Again, Vann is the link-woman, but between Richard and Junn she has an impossible task. Not only has Kai’s premature death left Richard with the emotional inheritance of a dependent quasi-mother-in-law, Junn, Kai took staying in the closet to such an extent that the closet became a coffin. As such, Richard is nothing more than Kai’s ‘best friend’ and flatmate of whom Junn is both jealous and has formed a dispassionate loathing. Vann’s duty as a translator becomes that of a diplomatic peace-keeper between the passive-aggressive pairing, while simultaneously engaging in a politique protection of Kai and Richard’s true identity as a couple of four years vintage. Despite all Vann’s best efforts, it is something beyond words that triggers the détente in Junn and Richard’s relationship. The power of the eyes as a symbol for contact is the film’s most obvious and effective recurring visual. It is testament to Whishaw that through his fleeting tilts of the head and scurrying, furtive glances towards Junn he communicates so much discomfort without resorting to scripted lines. Unlike a game of charades, however, there is no definitive end point to this spiral of suspense as the truth just does not out itself.

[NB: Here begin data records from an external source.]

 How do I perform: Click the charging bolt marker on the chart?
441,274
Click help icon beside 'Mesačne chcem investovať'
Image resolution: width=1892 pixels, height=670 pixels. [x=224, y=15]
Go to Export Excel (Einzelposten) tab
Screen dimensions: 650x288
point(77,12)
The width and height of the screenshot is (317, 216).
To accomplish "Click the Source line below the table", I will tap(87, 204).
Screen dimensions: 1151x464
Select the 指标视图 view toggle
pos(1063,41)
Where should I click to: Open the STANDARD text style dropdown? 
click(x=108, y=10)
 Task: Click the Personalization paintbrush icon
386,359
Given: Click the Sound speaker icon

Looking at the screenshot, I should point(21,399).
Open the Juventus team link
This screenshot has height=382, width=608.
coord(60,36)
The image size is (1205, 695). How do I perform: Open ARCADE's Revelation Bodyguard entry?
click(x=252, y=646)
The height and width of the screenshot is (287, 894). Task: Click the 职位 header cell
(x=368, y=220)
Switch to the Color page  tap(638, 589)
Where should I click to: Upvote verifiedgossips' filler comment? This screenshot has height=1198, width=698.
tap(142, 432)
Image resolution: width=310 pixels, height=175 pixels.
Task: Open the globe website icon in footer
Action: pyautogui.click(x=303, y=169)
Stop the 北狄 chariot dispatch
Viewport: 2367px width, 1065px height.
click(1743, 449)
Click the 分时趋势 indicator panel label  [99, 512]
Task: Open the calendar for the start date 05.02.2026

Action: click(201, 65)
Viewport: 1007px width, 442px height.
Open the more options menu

Until, in Lilting’s climactic scene the two finally make eye contact and speak openly. Only Whishaw speaks English and Junn replies in her native tongue, while translator Vann sits idly beside. Language is left defunct by the primal, power of human feeling as the pair transfer sentiment with a clarity as yet unseen, but now brought into focus through their eye contact. Lilting successfully deconstructs language as the key to human understanding. Sitting in a screen in Seville, watching a Cambodian directed, British sponsored film starring a Chinese woman, who needs the same language to communicate effectively anyway; we are all human.